# DATA SHOWN start

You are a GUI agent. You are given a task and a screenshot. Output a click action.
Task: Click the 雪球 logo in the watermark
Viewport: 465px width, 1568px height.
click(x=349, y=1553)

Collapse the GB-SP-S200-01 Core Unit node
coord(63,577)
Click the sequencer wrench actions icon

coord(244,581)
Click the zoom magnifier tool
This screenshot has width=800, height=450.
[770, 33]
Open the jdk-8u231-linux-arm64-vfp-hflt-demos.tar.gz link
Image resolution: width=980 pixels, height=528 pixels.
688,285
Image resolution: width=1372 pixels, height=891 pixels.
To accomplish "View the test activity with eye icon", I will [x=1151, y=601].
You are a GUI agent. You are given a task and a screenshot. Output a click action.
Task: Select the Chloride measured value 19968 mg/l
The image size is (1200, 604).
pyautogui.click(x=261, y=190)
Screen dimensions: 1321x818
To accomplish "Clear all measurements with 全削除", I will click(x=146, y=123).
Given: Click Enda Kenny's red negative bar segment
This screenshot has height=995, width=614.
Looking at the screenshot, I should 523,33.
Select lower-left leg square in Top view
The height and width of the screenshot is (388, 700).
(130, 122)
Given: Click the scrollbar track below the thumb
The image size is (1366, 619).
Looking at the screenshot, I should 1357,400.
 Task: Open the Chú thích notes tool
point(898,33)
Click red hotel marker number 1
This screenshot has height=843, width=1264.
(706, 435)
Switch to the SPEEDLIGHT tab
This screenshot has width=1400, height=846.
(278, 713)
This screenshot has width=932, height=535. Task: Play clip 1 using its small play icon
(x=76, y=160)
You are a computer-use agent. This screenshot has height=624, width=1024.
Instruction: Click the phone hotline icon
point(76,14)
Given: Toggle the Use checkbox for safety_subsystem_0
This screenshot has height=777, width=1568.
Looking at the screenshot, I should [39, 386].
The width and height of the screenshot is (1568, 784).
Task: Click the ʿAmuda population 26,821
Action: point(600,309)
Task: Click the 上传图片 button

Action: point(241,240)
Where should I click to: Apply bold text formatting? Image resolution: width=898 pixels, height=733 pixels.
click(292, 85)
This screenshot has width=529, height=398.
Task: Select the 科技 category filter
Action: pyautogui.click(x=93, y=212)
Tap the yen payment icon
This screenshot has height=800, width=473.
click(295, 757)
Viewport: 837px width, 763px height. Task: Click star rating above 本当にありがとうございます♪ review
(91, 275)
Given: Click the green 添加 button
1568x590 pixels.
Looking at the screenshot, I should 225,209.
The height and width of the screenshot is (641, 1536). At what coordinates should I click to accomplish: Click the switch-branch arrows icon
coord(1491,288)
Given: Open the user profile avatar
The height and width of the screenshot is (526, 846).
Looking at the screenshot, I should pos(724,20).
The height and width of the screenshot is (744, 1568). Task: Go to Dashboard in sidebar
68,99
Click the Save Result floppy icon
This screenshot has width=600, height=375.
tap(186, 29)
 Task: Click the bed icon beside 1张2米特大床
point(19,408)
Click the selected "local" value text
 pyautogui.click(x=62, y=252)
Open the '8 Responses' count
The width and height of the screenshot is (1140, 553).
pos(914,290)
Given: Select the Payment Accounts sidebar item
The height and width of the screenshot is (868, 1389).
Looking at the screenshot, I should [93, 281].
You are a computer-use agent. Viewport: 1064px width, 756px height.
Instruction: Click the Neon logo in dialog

# DATA SHOWN end

EXERCISE PROMPT — Collect every line above that contains the word "button", and copy each one.

SOLUTION TO THE EXERCISE —
Task: Click the 上传图片 button
Given: Click the green 添加 button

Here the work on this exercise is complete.